Friday, 20 November 2015


Don Hertzfeldt's World of Tomorrow is our world of today. Humanity has a remarkable knack for destruction, why imagine our clones would be any different? This is where the Western World is leading us, an immersion into a technological realm over which we imagine, naively, we harbour control. World of Tomorrow is Hertzfeldt's imagination, or at least some marvellous, minuscule fragment of it - just glance at this great filmmaker's other output and you'll find this film not to be the grand unleashing of an artist's invention, rather the intricately-formed details therein.

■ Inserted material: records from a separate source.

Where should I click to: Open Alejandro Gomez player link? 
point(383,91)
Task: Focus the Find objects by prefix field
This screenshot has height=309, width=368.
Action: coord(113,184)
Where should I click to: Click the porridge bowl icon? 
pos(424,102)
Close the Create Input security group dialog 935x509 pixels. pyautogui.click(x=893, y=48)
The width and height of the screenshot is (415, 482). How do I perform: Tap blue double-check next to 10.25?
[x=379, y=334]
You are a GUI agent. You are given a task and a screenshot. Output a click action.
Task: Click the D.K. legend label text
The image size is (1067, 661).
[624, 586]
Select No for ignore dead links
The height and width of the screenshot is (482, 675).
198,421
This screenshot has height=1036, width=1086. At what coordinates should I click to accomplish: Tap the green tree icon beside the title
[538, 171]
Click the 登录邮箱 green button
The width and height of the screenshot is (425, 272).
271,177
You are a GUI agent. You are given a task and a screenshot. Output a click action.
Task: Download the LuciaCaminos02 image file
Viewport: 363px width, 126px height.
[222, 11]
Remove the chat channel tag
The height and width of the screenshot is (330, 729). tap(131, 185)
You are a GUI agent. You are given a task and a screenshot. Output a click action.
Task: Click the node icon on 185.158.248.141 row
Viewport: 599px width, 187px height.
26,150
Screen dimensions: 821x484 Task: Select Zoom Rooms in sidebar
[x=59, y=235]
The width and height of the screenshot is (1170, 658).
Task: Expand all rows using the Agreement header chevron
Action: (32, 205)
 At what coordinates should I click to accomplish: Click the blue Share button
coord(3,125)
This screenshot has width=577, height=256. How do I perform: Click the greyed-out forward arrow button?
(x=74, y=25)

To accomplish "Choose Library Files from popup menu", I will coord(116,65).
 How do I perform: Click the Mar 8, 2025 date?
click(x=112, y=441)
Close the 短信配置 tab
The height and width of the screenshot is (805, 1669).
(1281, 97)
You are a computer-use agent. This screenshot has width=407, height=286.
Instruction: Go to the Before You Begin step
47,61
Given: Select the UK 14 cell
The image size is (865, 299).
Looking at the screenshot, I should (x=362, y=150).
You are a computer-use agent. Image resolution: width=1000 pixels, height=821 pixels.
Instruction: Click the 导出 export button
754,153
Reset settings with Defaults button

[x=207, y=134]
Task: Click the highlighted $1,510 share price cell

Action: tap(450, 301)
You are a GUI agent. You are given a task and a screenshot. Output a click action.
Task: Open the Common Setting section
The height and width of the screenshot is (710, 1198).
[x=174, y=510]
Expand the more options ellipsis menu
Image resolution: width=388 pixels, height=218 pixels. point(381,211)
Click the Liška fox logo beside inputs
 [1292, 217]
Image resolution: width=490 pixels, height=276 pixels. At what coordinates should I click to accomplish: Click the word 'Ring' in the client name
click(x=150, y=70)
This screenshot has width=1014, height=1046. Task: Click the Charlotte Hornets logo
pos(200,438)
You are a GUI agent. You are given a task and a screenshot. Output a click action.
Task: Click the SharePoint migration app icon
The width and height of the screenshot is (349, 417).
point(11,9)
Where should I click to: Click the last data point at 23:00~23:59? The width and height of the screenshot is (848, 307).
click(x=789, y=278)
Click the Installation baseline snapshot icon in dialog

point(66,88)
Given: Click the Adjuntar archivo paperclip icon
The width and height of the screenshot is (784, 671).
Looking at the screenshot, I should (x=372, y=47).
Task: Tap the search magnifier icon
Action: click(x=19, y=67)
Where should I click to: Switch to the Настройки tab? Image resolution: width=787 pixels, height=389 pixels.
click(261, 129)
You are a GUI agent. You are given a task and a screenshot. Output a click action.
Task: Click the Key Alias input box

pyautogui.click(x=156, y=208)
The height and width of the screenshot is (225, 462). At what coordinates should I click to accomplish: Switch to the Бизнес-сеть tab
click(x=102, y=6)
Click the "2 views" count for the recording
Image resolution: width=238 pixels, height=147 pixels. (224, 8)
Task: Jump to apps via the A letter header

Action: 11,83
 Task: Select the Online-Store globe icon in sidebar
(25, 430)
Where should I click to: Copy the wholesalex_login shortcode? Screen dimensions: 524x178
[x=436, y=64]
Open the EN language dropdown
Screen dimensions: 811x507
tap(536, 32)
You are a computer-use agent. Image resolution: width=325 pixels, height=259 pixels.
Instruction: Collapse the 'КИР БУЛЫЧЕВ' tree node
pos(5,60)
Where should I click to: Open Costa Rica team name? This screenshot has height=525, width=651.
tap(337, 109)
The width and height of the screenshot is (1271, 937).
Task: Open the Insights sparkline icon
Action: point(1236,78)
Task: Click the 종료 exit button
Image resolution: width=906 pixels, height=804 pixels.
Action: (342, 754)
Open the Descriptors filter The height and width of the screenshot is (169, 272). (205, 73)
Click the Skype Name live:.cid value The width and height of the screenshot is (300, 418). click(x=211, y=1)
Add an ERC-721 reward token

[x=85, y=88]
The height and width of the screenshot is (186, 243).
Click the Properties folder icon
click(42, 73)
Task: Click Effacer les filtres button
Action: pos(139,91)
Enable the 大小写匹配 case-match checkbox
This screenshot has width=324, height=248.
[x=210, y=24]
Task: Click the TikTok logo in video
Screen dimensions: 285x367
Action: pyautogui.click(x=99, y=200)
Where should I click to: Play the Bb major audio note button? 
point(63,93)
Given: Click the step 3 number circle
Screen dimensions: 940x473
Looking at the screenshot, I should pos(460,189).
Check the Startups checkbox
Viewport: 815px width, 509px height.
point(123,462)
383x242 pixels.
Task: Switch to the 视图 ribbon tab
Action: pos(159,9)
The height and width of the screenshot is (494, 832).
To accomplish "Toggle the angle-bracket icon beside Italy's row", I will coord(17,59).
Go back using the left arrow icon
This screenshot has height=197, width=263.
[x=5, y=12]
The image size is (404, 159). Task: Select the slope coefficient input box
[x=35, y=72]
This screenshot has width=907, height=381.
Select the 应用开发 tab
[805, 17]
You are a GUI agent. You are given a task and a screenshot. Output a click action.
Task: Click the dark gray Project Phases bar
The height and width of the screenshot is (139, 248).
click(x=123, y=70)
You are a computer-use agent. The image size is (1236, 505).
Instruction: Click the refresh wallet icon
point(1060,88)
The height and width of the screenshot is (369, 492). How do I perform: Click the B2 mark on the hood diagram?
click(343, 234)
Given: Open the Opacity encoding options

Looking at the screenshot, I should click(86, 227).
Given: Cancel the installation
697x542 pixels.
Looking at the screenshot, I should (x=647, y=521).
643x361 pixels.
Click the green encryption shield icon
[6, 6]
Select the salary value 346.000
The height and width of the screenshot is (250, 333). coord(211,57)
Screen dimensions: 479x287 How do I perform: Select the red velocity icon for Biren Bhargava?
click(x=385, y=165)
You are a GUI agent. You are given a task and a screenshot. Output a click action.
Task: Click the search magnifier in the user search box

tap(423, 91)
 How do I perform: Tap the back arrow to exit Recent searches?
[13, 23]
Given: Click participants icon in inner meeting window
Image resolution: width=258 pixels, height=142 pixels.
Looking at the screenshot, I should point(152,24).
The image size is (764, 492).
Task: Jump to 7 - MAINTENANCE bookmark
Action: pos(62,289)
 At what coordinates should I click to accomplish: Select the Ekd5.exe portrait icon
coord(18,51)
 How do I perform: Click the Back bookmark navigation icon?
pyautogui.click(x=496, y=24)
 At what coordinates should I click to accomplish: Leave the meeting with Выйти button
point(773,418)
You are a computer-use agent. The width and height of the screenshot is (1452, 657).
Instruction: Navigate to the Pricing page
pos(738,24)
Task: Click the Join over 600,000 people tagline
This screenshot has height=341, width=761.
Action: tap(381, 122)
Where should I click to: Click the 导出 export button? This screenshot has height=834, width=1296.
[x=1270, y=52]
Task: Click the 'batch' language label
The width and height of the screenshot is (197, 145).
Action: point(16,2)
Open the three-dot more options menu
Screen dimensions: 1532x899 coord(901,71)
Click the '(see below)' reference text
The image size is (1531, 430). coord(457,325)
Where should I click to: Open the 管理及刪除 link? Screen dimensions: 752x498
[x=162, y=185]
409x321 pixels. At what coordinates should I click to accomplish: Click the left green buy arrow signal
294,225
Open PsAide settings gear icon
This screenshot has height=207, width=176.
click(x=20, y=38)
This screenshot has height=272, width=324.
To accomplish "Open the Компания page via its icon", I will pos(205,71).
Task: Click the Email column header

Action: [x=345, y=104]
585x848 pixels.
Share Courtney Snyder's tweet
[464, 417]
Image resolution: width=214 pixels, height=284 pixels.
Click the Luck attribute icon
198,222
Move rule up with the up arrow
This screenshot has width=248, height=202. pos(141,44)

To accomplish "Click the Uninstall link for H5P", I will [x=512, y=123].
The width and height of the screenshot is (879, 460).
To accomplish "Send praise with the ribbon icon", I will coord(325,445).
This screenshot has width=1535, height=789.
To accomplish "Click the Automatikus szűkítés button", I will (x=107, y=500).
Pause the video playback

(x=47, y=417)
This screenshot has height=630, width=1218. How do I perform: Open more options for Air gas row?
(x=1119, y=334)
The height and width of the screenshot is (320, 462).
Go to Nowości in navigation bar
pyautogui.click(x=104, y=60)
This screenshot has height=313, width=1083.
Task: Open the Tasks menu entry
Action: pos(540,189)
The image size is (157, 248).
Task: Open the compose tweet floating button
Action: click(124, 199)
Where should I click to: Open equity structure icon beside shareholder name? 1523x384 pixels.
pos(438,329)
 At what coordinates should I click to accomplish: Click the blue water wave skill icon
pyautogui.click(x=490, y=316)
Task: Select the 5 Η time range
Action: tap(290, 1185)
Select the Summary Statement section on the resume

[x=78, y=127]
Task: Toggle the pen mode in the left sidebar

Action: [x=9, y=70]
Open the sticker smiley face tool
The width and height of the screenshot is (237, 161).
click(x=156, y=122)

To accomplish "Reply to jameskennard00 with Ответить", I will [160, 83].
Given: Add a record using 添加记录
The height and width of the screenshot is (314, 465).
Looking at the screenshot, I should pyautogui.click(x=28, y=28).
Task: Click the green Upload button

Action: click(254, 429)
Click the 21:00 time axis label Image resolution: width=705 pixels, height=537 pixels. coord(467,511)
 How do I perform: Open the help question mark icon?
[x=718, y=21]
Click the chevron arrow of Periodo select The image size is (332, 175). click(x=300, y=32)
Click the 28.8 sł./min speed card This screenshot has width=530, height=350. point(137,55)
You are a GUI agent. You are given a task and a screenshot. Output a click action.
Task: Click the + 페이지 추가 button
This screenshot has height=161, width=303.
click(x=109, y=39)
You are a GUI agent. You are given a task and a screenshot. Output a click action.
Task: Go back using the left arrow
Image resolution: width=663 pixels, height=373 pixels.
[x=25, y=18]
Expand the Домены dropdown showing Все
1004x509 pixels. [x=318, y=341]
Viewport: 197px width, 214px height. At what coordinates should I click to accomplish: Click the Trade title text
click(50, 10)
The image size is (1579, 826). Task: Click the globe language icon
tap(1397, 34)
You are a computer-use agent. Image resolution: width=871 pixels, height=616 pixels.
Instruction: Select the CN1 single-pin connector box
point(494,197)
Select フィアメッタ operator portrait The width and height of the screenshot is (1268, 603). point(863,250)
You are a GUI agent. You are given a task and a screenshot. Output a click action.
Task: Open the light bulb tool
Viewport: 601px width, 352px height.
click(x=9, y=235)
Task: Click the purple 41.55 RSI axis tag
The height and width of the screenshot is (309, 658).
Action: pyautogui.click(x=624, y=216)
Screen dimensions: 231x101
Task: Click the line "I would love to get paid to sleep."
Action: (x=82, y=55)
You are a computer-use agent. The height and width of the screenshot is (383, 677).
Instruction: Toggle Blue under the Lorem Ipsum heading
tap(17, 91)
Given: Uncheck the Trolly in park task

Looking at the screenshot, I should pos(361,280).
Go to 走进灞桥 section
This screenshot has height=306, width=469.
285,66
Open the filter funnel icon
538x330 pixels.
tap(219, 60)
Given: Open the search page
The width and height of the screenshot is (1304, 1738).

A great filmmaker, since he is so generous: World of Tomorrow is hilarious, terrifying, intellectually challenging, heartbreaking, baffling, all in turn and together, like a miniature symphony of emotion filtered through the absurd and the unfamiliar. We're presented with a world in which we are the playthings, where technological advancements have overtaken our pitiful capacities as intelligent entities - it is the reverse of what we think we know, and the absence of clarity and security is unnerving, not least in that it so succinctly highlights the value of such qualities. In our opposite, we observe that which we are not, and thus that which we are; opposite sides on a coin, but it's still the same coin. Tomorrow is not today, but it's still the same dimension, shuttled back and forth in an unreliable time machine from World of Tomorrow to the world of today. From your digital screen to your actual life. Prescient and profound, and appropriately unforgettable.